BACKGROUND: The complement cascade is a critical component of the immune system; its activation has been implicated in ALS. Complement (C3) breakdown products are reported to be deposited on ALS NMJs. However, the therapeutic potential of complement system modulation in ALS using clinically relevant human cell-based models is unknown.
OBJECTIVE: Evaluate the effect of C3 inhibition with pegcetacoplan on neuromuscular junction (NMJ) number and function in a human iPSC-derived ALS NMJ model of neuroinflammation.
METHODS: ALS NMJ systems were established by plating human iPSC-derived motoneurons (TDP-43 [G298S] or healthy wild-type [WT] donors), skeletal myoblasts, Schwann cells, and microglia. NMJ systems were combined with unactivated THP-1 monocytes or activated M1 macrophages in a microfluidic co-culture system at a 1:25 ratio (vs. skeletal myoblasts). To determine the effect of C3 inhibition on NMJs, human complement intact serum (hCS; 0.05%) with or without the C3 inhibitor pegcetacoplan (50 µg/mL or 100 µg/mL) was applied for 3 hours before testing. NMJ fidelity was calculated by assessing the ratio of myotube contractions under indirect stimulation to the number of stimuli at a given frequency. Fatigue index (FI) was generated from the area under the curve when muscle contraction demonstrated complete or partial tetanus at 2 Hz.
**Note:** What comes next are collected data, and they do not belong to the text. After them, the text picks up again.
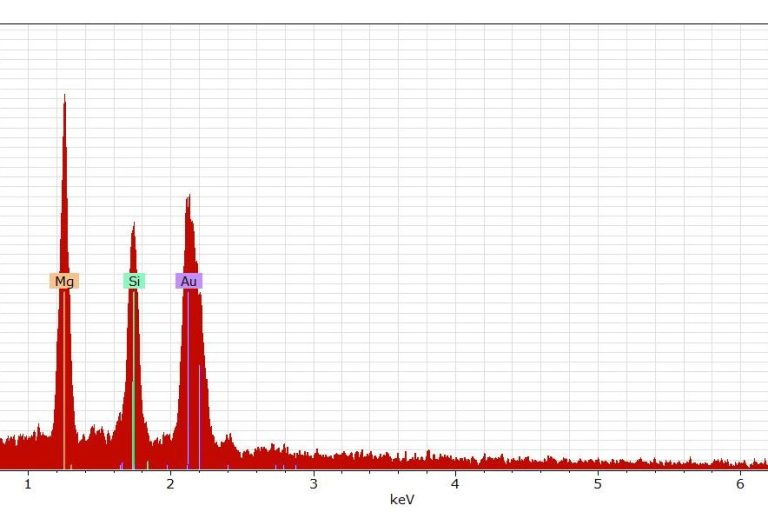Click the shorter purple Au line near 2.2 keV

click(x=200, y=420)
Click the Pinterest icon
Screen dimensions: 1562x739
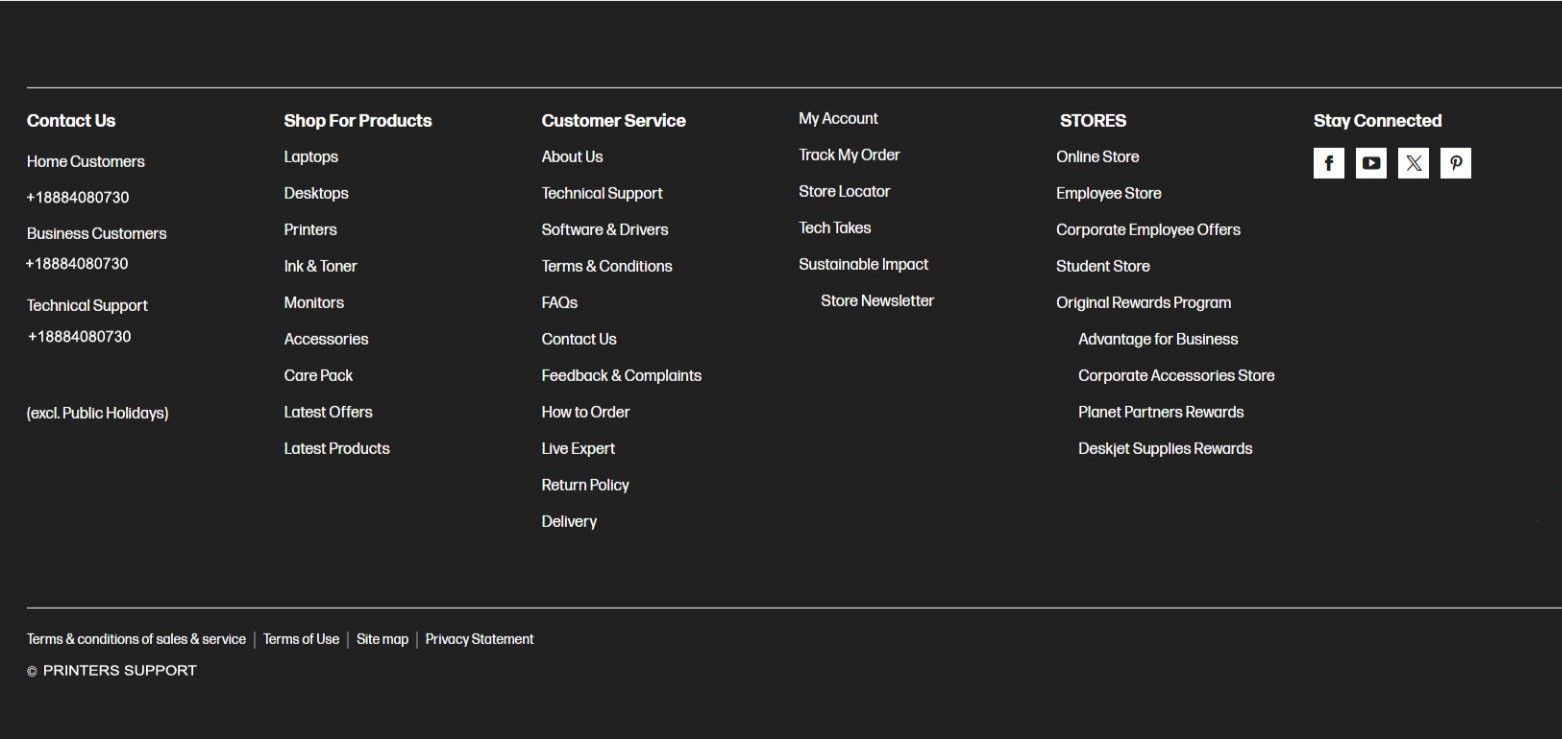(x=1455, y=163)
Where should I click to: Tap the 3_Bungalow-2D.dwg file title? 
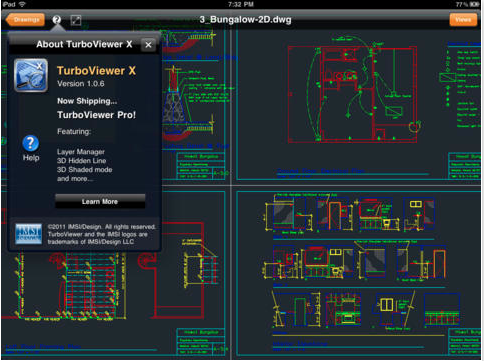245,20
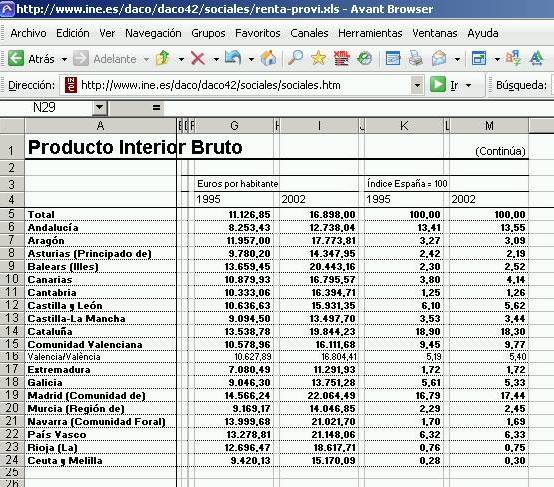Expand the Atrás history dropdown arrow
The height and width of the screenshot is (487, 554).
64,59
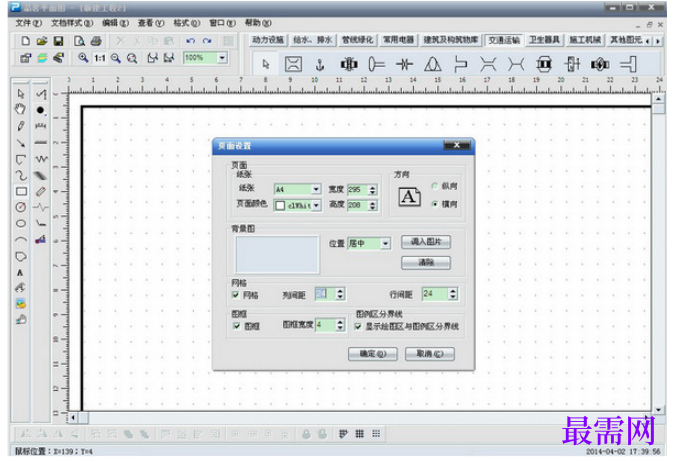Image resolution: width=674 pixels, height=462 pixels.
Task: Select the 纵向 portrait radio button
Action: tap(435, 186)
RESULTS: In this interim analysis of an ALS TDP-43 NMJ system, hCS treatment reduced NMJ numbers to 17.9% of the no dose (ND) control, and increased NMJ FI by 12.2%. NMJ numbers were 79.4% and 75.6% of the ND control in the 50 µg/mL and 100 µg/mL of pegcetacoplan, respectively. Compared to hCS, FI was 9.7% and 46.6% lower in the50 µg/mL and 100 µg/mL of pegcetacoplan, respectively.
CONCLUSIONS: In this interim analysis, inhibiting C3 in an inflammatory environment may improve NMJ survival and function in clinically relevant ALS models.